Work to complete:
Your answer must be an exact copy of the records below.

Dataset records:
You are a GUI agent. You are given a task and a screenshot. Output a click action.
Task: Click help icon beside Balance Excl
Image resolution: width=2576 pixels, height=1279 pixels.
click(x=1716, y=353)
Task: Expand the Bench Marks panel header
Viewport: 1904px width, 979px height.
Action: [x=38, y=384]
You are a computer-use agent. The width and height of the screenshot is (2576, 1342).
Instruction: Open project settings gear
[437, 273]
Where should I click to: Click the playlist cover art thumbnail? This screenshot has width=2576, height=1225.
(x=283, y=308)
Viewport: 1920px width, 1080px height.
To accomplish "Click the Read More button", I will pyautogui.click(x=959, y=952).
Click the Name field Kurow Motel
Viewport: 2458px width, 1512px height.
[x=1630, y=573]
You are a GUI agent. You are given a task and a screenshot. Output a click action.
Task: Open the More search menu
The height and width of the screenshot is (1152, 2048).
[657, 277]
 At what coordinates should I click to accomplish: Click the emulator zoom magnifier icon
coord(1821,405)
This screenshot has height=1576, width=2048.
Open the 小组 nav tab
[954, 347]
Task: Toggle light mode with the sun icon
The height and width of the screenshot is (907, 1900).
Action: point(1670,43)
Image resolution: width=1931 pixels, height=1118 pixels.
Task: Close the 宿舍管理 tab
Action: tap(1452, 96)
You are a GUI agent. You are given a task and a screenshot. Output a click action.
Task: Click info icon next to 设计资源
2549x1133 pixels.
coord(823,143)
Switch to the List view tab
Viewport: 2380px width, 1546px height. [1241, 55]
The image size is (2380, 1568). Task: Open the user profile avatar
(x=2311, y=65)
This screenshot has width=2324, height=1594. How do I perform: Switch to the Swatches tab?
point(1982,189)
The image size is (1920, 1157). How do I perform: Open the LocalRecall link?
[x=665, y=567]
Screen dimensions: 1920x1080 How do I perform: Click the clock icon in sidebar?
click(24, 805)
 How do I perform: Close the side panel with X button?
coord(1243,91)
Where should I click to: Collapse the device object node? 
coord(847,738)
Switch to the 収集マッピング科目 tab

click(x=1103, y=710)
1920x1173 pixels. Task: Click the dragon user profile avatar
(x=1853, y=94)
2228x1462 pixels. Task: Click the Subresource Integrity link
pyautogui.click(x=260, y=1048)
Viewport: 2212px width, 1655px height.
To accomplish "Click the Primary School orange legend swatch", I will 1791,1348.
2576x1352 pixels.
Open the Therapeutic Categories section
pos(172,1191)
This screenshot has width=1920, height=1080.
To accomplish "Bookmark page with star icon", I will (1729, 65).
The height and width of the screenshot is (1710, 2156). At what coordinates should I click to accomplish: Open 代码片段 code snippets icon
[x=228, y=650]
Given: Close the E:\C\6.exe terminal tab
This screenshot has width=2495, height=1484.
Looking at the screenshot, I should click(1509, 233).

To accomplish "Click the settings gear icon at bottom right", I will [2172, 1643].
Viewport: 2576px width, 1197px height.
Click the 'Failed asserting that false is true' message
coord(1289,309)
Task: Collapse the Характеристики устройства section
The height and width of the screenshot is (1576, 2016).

Solution for this problem:
You are a GUI agent. You are given a task and a screenshot. Output a click action.
Task: Click help icon beside Balance Excl
Image resolution: width=2576 pixels, height=1279 pixels.
click(x=1716, y=353)
Task: Expand the Bench Marks panel header
Viewport: 1904px width, 979px height.
Action: [x=38, y=384]
You are a computer-use agent. The width and height of the screenshot is (2576, 1342).
Instruction: Open project settings gear
[437, 273]
Where should I click to: Click the playlist cover art thumbnail? This screenshot has width=2576, height=1225.
(x=283, y=308)
Viewport: 1920px width, 1080px height.
To accomplish "Click the Read More button", I will pyautogui.click(x=959, y=952).
Click the Name field Kurow Motel
Viewport: 2458px width, 1512px height.
[x=1630, y=573]
You are a GUI agent. You are given a task and a screenshot. Output a click action.
Task: Open the More search menu
The height and width of the screenshot is (1152, 2048).
[657, 277]
 At what coordinates should I click to accomplish: Click the emulator zoom magnifier icon
coord(1821,405)
This screenshot has height=1576, width=2048.
Open the 小组 nav tab
[954, 347]
Task: Toggle light mode with the sun icon
The height and width of the screenshot is (907, 1900).
Action: point(1670,43)
Image resolution: width=1931 pixels, height=1118 pixels.
Task: Close the 宿舍管理 tab
Action: tap(1452, 96)
You are a GUI agent. You are given a task and a screenshot. Output a click action.
Task: Click info icon next to 设计资源
2549x1133 pixels.
coord(823,143)
Switch to the List view tab
Viewport: 2380px width, 1546px height. [1241, 55]
The image size is (2380, 1568). Task: Open the user profile avatar
(x=2311, y=65)
This screenshot has width=2324, height=1594. How do I perform: Switch to the Swatches tab?
point(1982,189)
The image size is (1920, 1157). How do I perform: Open the LocalRecall link?
[x=665, y=567]
Screen dimensions: 1920x1080 How do I perform: Click the clock icon in sidebar?
click(24, 805)
 How do I perform: Close the side panel with X button?
coord(1243,91)
Where should I click to: Collapse the device object node? 
coord(847,738)
Switch to the 収集マッピング科目 tab

click(x=1103, y=710)
1920x1173 pixels. Task: Click the dragon user profile avatar
(x=1853, y=94)
2228x1462 pixels. Task: Click the Subresource Integrity link
pyautogui.click(x=260, y=1048)
Viewport: 2212px width, 1655px height.
To accomplish "Click the Primary School orange legend swatch", I will 1791,1348.
2576x1352 pixels.
Open the Therapeutic Categories section
pos(172,1191)
This screenshot has width=1920, height=1080.
To accomplish "Bookmark page with star icon", I will (1729, 65).
The height and width of the screenshot is (1710, 2156). At what coordinates should I click to accomplish: Open 代码片段 code snippets icon
[x=228, y=650]
Given: Close the E:\C\6.exe terminal tab
This screenshot has width=2495, height=1484.
Looking at the screenshot, I should click(1509, 233).

To accomplish "Click the settings gear icon at bottom right", I will [2172, 1643].
Viewport: 2576px width, 1197px height.
Click the 'Failed asserting that false is true' message
coord(1289,309)
Task: Collapse the Характеристики устройства section
The height and width of the screenshot is (1576, 2016).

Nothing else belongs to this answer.